Reproduce the line that holds "Task: Toggle Name column sort arrow" together with all the lines after it up to the end of the entries.

Stored data entries:
____
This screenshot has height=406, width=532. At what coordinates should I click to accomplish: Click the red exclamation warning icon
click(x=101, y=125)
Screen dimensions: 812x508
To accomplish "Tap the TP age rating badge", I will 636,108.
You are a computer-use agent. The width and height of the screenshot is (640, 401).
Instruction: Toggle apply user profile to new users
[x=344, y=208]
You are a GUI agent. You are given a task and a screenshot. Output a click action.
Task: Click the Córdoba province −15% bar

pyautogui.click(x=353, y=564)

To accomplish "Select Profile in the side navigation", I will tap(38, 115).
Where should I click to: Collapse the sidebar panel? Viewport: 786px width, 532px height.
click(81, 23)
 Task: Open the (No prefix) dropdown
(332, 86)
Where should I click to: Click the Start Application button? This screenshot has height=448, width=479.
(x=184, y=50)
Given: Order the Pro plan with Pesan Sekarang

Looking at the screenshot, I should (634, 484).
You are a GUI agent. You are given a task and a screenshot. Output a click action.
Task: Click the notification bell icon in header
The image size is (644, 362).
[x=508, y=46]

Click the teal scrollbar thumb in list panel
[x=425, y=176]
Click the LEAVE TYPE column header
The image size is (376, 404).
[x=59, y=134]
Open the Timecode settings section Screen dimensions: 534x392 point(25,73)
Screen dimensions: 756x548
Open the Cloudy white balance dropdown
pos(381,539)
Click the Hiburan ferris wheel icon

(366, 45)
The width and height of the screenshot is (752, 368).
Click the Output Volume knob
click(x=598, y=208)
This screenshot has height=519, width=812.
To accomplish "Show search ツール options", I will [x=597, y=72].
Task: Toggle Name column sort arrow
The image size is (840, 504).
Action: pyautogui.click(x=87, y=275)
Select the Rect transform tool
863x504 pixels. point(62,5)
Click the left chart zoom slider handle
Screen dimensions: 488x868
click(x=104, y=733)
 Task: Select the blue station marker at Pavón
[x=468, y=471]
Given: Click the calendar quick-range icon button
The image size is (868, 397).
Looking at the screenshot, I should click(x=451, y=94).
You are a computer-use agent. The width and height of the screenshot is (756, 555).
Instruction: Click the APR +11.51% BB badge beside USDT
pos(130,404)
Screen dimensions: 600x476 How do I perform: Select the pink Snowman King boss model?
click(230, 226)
____
▶ Task solution:
Task: Toggle Name column sort arrow
The image size is (840, 504).
Action: pyautogui.click(x=87, y=275)
Select the Rect transform tool
863x504 pixels. point(62,5)
Click the left chart zoom slider handle
Screen dimensions: 488x868
click(x=104, y=733)
 Task: Select the blue station marker at Pavón
[x=468, y=471]
Given: Click the calendar quick-range icon button
The image size is (868, 397).
Looking at the screenshot, I should click(x=451, y=94).
You are a computer-use agent. The width and height of the screenshot is (756, 555).
Instruction: Click the APR +11.51% BB badge beside USDT
pos(130,404)
Screen dimensions: 600x476 How do I perform: Select the pink Snowman King boss model?
click(230, 226)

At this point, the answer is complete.